>>>

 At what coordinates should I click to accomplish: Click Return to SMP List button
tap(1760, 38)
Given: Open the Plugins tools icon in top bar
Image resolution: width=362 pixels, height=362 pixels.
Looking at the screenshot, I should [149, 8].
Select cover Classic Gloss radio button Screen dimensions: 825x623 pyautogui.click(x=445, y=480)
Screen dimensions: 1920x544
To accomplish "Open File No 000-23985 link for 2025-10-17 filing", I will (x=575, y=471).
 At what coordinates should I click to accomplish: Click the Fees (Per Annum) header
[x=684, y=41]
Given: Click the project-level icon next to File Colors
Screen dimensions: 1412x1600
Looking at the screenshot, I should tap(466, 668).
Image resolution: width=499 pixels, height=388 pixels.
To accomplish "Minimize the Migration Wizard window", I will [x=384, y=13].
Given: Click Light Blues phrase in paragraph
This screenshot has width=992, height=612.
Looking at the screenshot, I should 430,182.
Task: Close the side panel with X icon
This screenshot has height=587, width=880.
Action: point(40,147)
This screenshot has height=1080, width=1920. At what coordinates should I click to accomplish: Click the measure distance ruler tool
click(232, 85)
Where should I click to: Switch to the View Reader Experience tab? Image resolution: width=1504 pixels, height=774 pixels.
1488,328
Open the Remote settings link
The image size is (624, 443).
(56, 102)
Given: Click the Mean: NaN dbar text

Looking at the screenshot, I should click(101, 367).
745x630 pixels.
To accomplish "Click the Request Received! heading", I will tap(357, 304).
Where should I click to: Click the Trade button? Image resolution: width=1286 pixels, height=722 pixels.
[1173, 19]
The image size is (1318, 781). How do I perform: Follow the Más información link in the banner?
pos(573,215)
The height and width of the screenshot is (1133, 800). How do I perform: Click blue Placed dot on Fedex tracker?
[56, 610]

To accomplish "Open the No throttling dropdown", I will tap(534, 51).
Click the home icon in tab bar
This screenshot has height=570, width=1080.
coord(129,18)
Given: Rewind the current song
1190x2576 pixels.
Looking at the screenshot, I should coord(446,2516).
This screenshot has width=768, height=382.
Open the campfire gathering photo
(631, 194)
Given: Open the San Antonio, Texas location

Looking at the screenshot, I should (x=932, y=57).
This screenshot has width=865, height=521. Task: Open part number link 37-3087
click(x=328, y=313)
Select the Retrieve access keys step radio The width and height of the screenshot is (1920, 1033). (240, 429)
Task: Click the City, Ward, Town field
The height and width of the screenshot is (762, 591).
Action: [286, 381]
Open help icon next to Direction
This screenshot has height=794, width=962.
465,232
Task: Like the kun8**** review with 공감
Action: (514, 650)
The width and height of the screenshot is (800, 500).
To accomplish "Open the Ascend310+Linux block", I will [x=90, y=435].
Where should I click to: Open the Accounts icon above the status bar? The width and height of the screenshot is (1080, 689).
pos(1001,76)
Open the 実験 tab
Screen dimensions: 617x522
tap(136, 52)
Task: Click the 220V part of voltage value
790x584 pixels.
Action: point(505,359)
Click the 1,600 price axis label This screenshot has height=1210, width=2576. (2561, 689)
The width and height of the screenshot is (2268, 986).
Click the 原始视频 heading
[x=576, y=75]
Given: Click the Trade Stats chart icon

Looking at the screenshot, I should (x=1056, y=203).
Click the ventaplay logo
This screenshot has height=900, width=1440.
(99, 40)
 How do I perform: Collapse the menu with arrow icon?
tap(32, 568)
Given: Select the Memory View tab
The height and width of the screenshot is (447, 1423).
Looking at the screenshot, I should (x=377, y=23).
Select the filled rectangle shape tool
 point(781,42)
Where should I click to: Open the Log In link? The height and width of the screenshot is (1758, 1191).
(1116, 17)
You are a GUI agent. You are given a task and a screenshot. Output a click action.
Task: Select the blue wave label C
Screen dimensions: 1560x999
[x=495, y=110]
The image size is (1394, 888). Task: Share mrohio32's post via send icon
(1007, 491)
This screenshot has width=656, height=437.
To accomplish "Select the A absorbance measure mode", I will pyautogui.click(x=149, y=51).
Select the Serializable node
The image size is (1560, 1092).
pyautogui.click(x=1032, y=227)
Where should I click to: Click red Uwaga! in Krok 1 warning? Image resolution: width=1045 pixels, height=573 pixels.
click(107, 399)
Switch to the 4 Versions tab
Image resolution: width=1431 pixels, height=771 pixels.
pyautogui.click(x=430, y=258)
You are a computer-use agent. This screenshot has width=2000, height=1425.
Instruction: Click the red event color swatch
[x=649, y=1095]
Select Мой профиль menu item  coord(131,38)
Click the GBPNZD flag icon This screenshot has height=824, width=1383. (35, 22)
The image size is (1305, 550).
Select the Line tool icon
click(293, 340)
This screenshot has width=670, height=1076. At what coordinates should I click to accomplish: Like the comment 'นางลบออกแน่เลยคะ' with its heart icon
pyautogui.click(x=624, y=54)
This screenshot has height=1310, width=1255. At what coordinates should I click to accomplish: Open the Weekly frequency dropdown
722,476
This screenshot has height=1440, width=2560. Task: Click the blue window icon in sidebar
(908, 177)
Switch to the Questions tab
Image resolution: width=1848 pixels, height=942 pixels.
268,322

<<<

• _Exercise brief_
Reproduce the lines above verbatim.

• _Task result_
 At what coordinates should I click to accomplish: Click Return to SMP List button
tap(1760, 38)
Given: Open the Plugins tools icon in top bar
Image resolution: width=362 pixels, height=362 pixels.
Looking at the screenshot, I should [149, 8].
Select cover Classic Gloss radio button Screen dimensions: 825x623 pyautogui.click(x=445, y=480)
Screen dimensions: 1920x544
To accomplish "Open File No 000-23985 link for 2025-10-17 filing", I will (x=575, y=471).
 At what coordinates should I click to accomplish: Click the Fees (Per Annum) header
[x=684, y=41]
Given: Click the project-level icon next to File Colors
Screen dimensions: 1412x1600
Looking at the screenshot, I should tap(466, 668).
Image resolution: width=499 pixels, height=388 pixels.
To accomplish "Minimize the Migration Wizard window", I will [x=384, y=13].
Given: Click Light Blues phrase in paragraph
This screenshot has width=992, height=612.
Looking at the screenshot, I should 430,182.
Task: Close the side panel with X icon
This screenshot has height=587, width=880.
Action: point(40,147)
This screenshot has height=1080, width=1920. At what coordinates should I click to accomplish: Click the measure distance ruler tool
click(232, 85)
Where should I click to: Switch to the View Reader Experience tab? Image resolution: width=1504 pixels, height=774 pixels.
1488,328
Open the Remote settings link
The image size is (624, 443).
(56, 102)
Given: Click the Mean: NaN dbar text

Looking at the screenshot, I should click(101, 367).
745x630 pixels.
To accomplish "Click the Request Received! heading", I will tap(357, 304).
Where should I click to: Click the Trade button? Image resolution: width=1286 pixels, height=722 pixels.
[1173, 19]
The image size is (1318, 781). How do I perform: Follow the Más información link in the banner?
pos(573,215)
The height and width of the screenshot is (1133, 800). How do I perform: Click blue Placed dot on Fedex tracker?
[56, 610]

To accomplish "Open the No throttling dropdown", I will tap(534, 51).
Click the home icon in tab bar
This screenshot has height=570, width=1080.
coord(129,18)
Given: Rewind the current song
1190x2576 pixels.
Looking at the screenshot, I should coord(446,2516).
This screenshot has width=768, height=382.
Open the campfire gathering photo
(631, 194)
Given: Open the San Antonio, Texas location

Looking at the screenshot, I should (x=932, y=57).
This screenshot has width=865, height=521. Task: Open part number link 37-3087
click(x=328, y=313)
Select the Retrieve access keys step radio The width and height of the screenshot is (1920, 1033). (240, 429)
Task: Click the City, Ward, Town field
The height and width of the screenshot is (762, 591).
Action: [286, 381]
Open help icon next to Direction
This screenshot has height=794, width=962.
465,232
Task: Like the kun8**** review with 공감
Action: (514, 650)
The width and height of the screenshot is (800, 500).
To accomplish "Open the Ascend310+Linux block", I will [x=90, y=435].
Where should I click to: Open the Accounts icon above the status bar? The width and height of the screenshot is (1080, 689).
pos(1001,76)
Open the 実験 tab
Screen dimensions: 617x522
tap(136, 52)
Task: Click the 220V part of voltage value
790x584 pixels.
Action: point(505,359)
Click the 1,600 price axis label This screenshot has height=1210, width=2576. (2561, 689)
The width and height of the screenshot is (2268, 986).
Click the 原始视频 heading
[x=576, y=75]
Given: Click the Trade Stats chart icon

Looking at the screenshot, I should (x=1056, y=203).
Click the ventaplay logo
This screenshot has height=900, width=1440.
(99, 40)
 How do I perform: Collapse the menu with arrow icon?
tap(32, 568)
Given: Select the Memory View tab
The height and width of the screenshot is (447, 1423).
Looking at the screenshot, I should (x=377, y=23).
Select the filled rectangle shape tool
 point(781,42)
Where should I click to: Open the Log In link? The height and width of the screenshot is (1758, 1191).
(1116, 17)
You are a GUI agent. You are given a task and a screenshot. Output a click action.
Task: Select the blue wave label C
Screen dimensions: 1560x999
[x=495, y=110]
The image size is (1394, 888). Task: Share mrohio32's post via send icon
(1007, 491)
This screenshot has width=656, height=437.
To accomplish "Select the A absorbance measure mode", I will pyautogui.click(x=149, y=51).
Select the Serializable node
The image size is (1560, 1092).
pyautogui.click(x=1032, y=227)
Where should I click to: Click red Uwaga! in Krok 1 warning? Image resolution: width=1045 pixels, height=573 pixels.
click(107, 399)
Switch to the 4 Versions tab
Image resolution: width=1431 pixels, height=771 pixels.
pyautogui.click(x=430, y=258)
You are a computer-use agent. This screenshot has width=2000, height=1425.
Instruction: Click the red event color swatch
[x=649, y=1095]
Select Мой профиль menu item  coord(131,38)
Click the GBPNZD flag icon This screenshot has height=824, width=1383. (35, 22)
The image size is (1305, 550).
Select the Line tool icon
click(293, 340)
This screenshot has width=670, height=1076. At what coordinates should I click to accomplish: Like the comment 'นางลบออกแน่เลยคะ' with its heart icon
pyautogui.click(x=624, y=54)
This screenshot has height=1310, width=1255. At what coordinates should I click to accomplish: Open the Weekly frequency dropdown
722,476
This screenshot has height=1440, width=2560. Task: Click the blue window icon in sidebar
(908, 177)
Switch to the Questions tab
Image resolution: width=1848 pixels, height=942 pixels.
268,322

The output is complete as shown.